Friends From College (Netflix, July 14th)
How’s this for a pedigree: a new series from the director of Forgetting Sarah Marshall, featuring a cast that includes Cobie Smulders, Keegan-Michael Key, and Fred Savage? And with guest spots from Seth Rogen, Kate McKinnon, and Billy Eichner? They’re all tied up in a low-key comedy of manners, in which a married couple (Smulders and Key) decide to move back to New York and start couch surfing with chums from their Harvard days. The fact that the husband has been regularly philandering with one of their temporary hosts stirs up some long-simmering tensions, and aired resentments puncture the laughs in short order. At last, definitive proof that “really just hanging out with Keegan-Michael Key” is a workable sitcom premise.

The Incredible Jessica James (Netflix, July 28th)
Brooklynite playwright Jessica James (Jessica Williams) is at a romantic impasse: She split up with her boyfriend (Lakeith Stanfield) and can’t stomach the idea of another shitty Tinder date, but being single doesn’t suit her.

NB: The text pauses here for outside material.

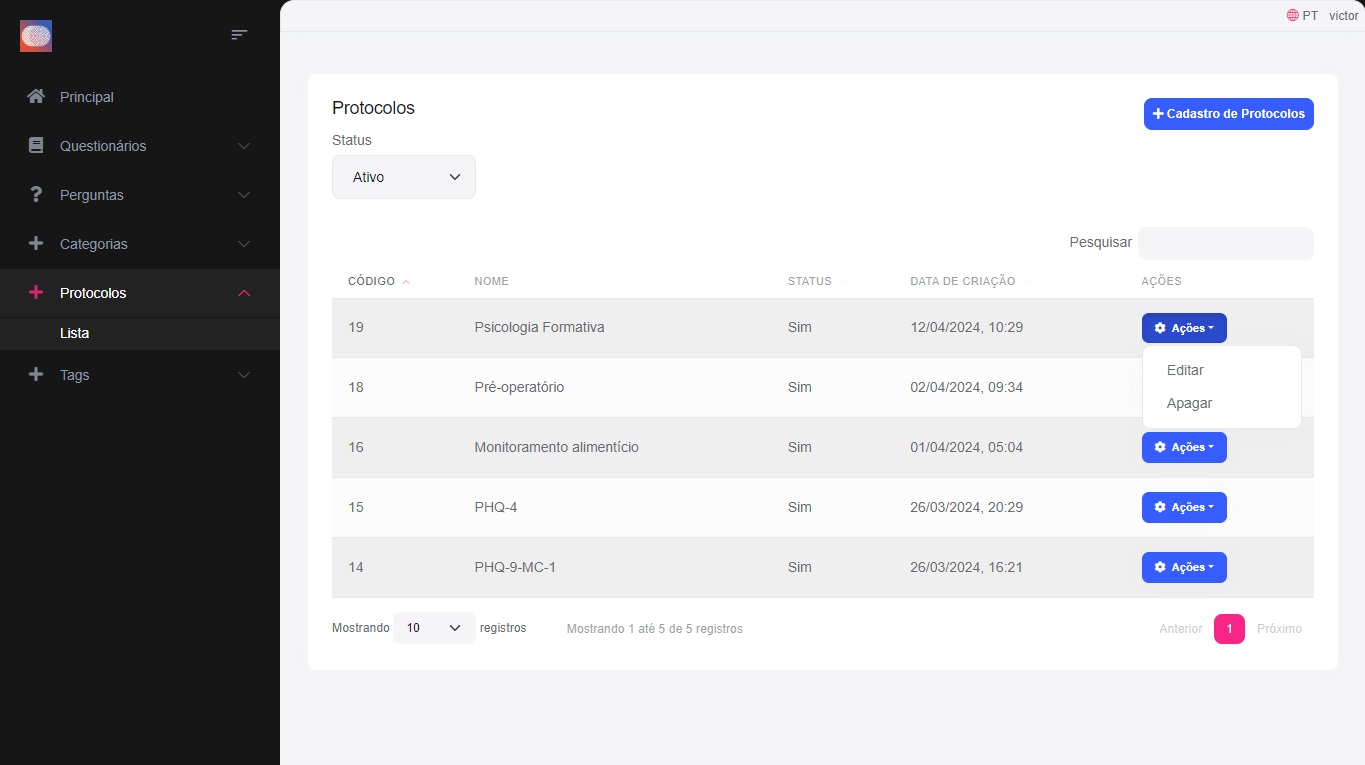1365x765 pixels.
Task: Click the Categorias plus icon
Action: coord(36,244)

Enter the scruffy and sensitive Boone (Chris O’Dowd), and what may be the beginning of a beautiful romantic friendship. The former Daily Show correspondent has already earned early raves for her performance as the vivacious lonelyheart, demonstrating a wide range and irresistible joie de vivre. We’ll happily cosign on a vertical career move so long as it doesn’t mess with the 2 Dope Queens recording schedule.

Kuso (Shudder, July 21st)
He planted his flag in the EDM world under the Flying Lotus moniker, got busy in the rap game as Captain Murphy – now polymath Steven Ellison (working under the mononym Steve) has turned his sights on the good ol’ moving pictures. His debut feature strings together a series of vignettes set in an earthquake-ravaged Los Angeles, and reports of disgusted walkouts at its Sundance premiere paint a picture of a film that must be seen to be believed. Vomiting aliens, bloody stabbed erections, reverse-births into mutated orifices – fun for the whole family!

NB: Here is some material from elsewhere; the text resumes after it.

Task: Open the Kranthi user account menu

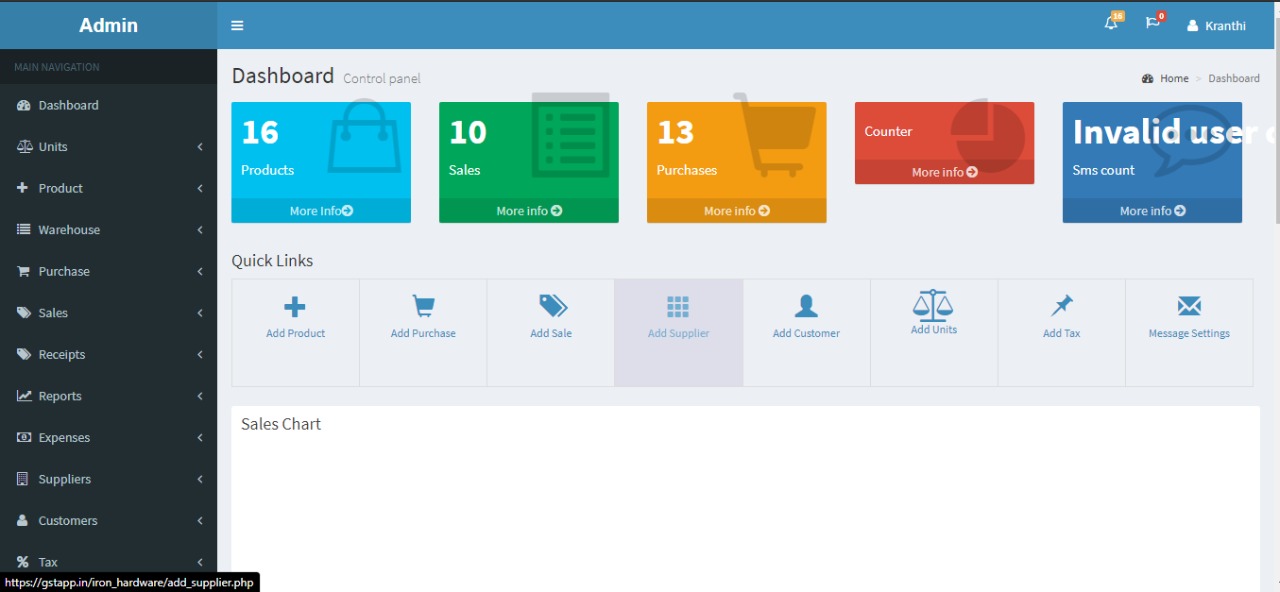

The Last Tycoon (Amazon, July 28th)
F. Scott Fitzgerald drew on his experiences in Hollywood for his luminous final novel, a drama of upper-class intrigue starring The Normal Heart‘s Matt Bomer as movie producer Monroe Stahr. As the Nazis rise to power across the Atlantic, the young Tinseltown player and an unctuous studio head (Kelsey Grammer) lock horns on the vision and moral underpinnings of their slate of releases. Complicating matters further is the mogul’s daughter (a beguiling Lily Collins), a star-in-the-making who becomes a love interest for Monroe, because of course. There’s no business like show business.

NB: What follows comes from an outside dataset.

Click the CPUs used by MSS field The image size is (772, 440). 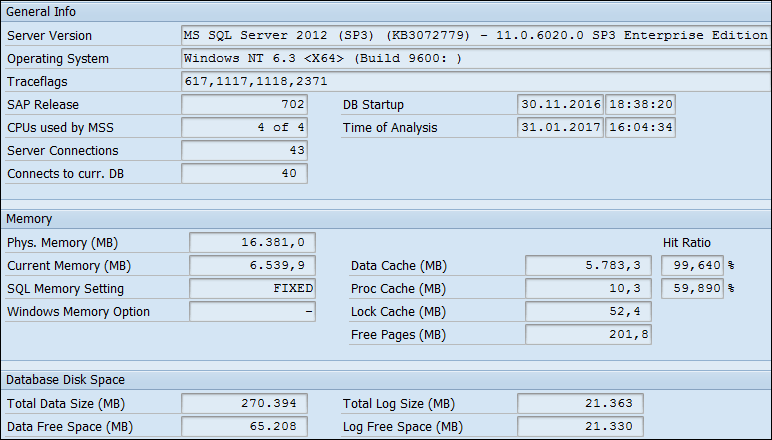[x=244, y=127]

Ozark (Netflix, July 21st)
Pop quiz: in your selfish pursuit of personal wealth through less-than-legal means, you’ve endangered the lives of your wife and children. Do you a) turn yourself into the authorities and ensure their safety, or b) load up the family van and relocate to an Ozark lakeside retirement community in a sort of DIY witness protection program? There’s no TV show in that first option, so you can guess where this is going. Jason Bateman (who also directed the first season’s 10 episodes) is the morally troubled man on the run; Laura Linney plays his wife. What might sound in theory like a fish-out-of-water comedy is actually a much darker look at the American Dream. Personally, we’re crossing our fingers that we will finally get to see the former Michael Bluth playing a banjo.

To the Bone (Netflix, July 14th)
In her first go as a director, Marti Noxon – a seasoned TV writer with credits on everything from Buffy the Vampire Slayer to Mad Men under her belt – follows the long path that an anorexic young woman named Ellen (Lily Collins) travels to recovery. Yes, it’s intense, though folks on the festival circuit have singled out Noxon’s ability to inject levity into the more-sarcastic-than-thou character’s story without trivializing her sickness. Trigger warning: anorexia, bulimia, withering one-liners.